Down to the last line, reproduce the records exactly.

BEGIN DATA PROVIDED

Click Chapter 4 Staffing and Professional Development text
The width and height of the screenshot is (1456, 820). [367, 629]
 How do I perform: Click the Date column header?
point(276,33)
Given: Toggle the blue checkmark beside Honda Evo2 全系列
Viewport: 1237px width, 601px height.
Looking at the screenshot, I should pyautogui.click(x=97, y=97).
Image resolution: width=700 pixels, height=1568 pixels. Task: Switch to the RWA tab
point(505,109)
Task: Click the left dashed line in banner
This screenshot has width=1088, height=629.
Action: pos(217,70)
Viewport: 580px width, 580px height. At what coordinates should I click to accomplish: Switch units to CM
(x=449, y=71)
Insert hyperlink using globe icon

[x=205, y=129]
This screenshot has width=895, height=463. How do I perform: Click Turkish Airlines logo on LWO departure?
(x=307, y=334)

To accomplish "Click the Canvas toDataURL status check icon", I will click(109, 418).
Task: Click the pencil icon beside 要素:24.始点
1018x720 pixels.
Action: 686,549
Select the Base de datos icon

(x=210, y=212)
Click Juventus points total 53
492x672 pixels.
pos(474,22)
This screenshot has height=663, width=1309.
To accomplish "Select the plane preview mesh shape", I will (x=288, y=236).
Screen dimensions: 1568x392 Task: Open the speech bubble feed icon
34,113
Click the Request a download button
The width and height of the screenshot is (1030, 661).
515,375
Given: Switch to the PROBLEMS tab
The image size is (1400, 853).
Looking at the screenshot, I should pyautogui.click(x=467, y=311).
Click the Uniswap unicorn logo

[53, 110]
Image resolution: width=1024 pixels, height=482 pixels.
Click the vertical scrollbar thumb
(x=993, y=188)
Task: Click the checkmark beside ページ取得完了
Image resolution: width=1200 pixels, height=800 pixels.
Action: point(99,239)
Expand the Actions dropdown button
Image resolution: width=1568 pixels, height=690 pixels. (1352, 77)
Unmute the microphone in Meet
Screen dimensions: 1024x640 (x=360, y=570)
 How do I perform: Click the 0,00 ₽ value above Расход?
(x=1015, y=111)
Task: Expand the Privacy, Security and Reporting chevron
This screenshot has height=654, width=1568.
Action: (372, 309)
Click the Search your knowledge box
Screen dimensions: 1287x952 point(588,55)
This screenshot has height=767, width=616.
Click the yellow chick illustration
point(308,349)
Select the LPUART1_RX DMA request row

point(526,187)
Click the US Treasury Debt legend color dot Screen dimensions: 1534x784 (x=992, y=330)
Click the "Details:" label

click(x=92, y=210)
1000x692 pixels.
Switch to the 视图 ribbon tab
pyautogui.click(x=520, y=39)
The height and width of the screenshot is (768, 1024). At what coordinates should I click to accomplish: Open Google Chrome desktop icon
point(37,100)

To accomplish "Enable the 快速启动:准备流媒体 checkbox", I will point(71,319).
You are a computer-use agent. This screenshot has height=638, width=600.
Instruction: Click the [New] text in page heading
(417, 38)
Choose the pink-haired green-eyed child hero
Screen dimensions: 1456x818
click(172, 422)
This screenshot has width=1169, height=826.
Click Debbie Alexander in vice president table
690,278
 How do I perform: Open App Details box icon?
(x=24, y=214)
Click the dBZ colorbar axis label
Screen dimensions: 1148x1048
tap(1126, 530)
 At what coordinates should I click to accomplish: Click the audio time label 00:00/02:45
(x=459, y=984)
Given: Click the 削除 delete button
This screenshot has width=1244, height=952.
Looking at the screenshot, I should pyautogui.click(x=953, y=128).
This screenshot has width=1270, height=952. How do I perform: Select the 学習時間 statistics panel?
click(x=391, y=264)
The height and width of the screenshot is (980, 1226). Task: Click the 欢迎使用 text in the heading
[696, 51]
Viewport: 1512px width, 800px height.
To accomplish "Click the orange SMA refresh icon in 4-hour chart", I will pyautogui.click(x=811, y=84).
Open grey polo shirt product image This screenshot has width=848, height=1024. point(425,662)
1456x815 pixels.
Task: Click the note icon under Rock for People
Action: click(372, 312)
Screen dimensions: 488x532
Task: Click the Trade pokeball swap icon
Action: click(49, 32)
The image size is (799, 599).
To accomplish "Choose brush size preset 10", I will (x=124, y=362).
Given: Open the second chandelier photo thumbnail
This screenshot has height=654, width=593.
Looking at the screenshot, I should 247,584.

END DATA PROVIDED

--- RESPONSE ---
Click Chapter 4 Staffing and Professional Development text
The width and height of the screenshot is (1456, 820). [367, 629]
 How do I perform: Click the Date column header?
point(276,33)
Given: Toggle the blue checkmark beside Honda Evo2 全系列
Viewport: 1237px width, 601px height.
Looking at the screenshot, I should pyautogui.click(x=97, y=97).
Image resolution: width=700 pixels, height=1568 pixels. Task: Switch to the RWA tab
point(505,109)
Task: Click the left dashed line in banner
This screenshot has width=1088, height=629.
Action: pos(217,70)
Viewport: 580px width, 580px height. At what coordinates should I click to accomplish: Switch units to CM
(x=449, y=71)
Insert hyperlink using globe icon

[x=205, y=129]
This screenshot has width=895, height=463. How do I perform: Click Turkish Airlines logo on LWO departure?
(x=307, y=334)

To accomplish "Click the Canvas toDataURL status check icon", I will click(109, 418).
Task: Click the pencil icon beside 要素:24.始点
1018x720 pixels.
Action: 686,549
Select the Base de datos icon

(x=210, y=212)
Click Juventus points total 53
492x672 pixels.
pos(474,22)
This screenshot has height=663, width=1309.
To accomplish "Select the plane preview mesh shape", I will (x=288, y=236).
Screen dimensions: 1568x392 Task: Open the speech bubble feed icon
34,113
Click the Request a download button
The width and height of the screenshot is (1030, 661).
515,375
Given: Switch to the PROBLEMS tab
The image size is (1400, 853).
Looking at the screenshot, I should pyautogui.click(x=467, y=311).
Click the Uniswap unicorn logo

[53, 110]
Image resolution: width=1024 pixels, height=482 pixels.
Click the vertical scrollbar thumb
(x=993, y=188)
Task: Click the checkmark beside ページ取得完了
Image resolution: width=1200 pixels, height=800 pixels.
Action: point(99,239)
Expand the Actions dropdown button
Image resolution: width=1568 pixels, height=690 pixels. (1352, 77)
Unmute the microphone in Meet
Screen dimensions: 1024x640 (x=360, y=570)
 How do I perform: Click the 0,00 ₽ value above Расход?
(x=1015, y=111)
Task: Expand the Privacy, Security and Reporting chevron
This screenshot has height=654, width=1568.
Action: (372, 309)
Click the Search your knowledge box
Screen dimensions: 1287x952 point(588,55)
This screenshot has height=767, width=616.
Click the yellow chick illustration
point(308,349)
Select the LPUART1_RX DMA request row

point(526,187)
Click the US Treasury Debt legend color dot Screen dimensions: 1534x784 (x=992, y=330)
Click the "Details:" label

click(x=92, y=210)
1000x692 pixels.
Switch to the 视图 ribbon tab
pyautogui.click(x=520, y=39)
The height and width of the screenshot is (768, 1024). At what coordinates should I click to accomplish: Open Google Chrome desktop icon
point(37,100)

To accomplish "Enable the 快速启动:准备流媒体 checkbox", I will point(71,319).
You are a computer-use agent. This screenshot has height=638, width=600.
Instruction: Click the [New] text in page heading
(417, 38)
Choose the pink-haired green-eyed child hero
Screen dimensions: 1456x818
click(172, 422)
This screenshot has width=1169, height=826.
Click Debbie Alexander in vice president table
690,278
 How do I perform: Open App Details box icon?
(x=24, y=214)
Click the dBZ colorbar axis label
Screen dimensions: 1148x1048
tap(1126, 530)
 At what coordinates should I click to accomplish: Click the audio time label 00:00/02:45
(x=459, y=984)
Given: Click the 削除 delete button
This screenshot has width=1244, height=952.
Looking at the screenshot, I should pyautogui.click(x=953, y=128).
This screenshot has width=1270, height=952. How do I perform: Select the 学習時間 statistics panel?
click(x=391, y=264)
The height and width of the screenshot is (980, 1226). Task: Click the 欢迎使用 text in the heading
[696, 51]
Viewport: 1512px width, 800px height.
To accomplish "Click the orange SMA refresh icon in 4-hour chart", I will pyautogui.click(x=811, y=84).
Open grey polo shirt product image This screenshot has width=848, height=1024. point(425,662)
1456x815 pixels.
Task: Click the note icon under Rock for People
Action: click(372, 312)
Screen dimensions: 488x532
Task: Click the Trade pokeball swap icon
Action: click(49, 32)
The image size is (799, 599).
To accomplish "Choose brush size preset 10", I will (x=124, y=362).
Given: Open the second chandelier photo thumbnail
This screenshot has height=654, width=593.
Looking at the screenshot, I should 247,584.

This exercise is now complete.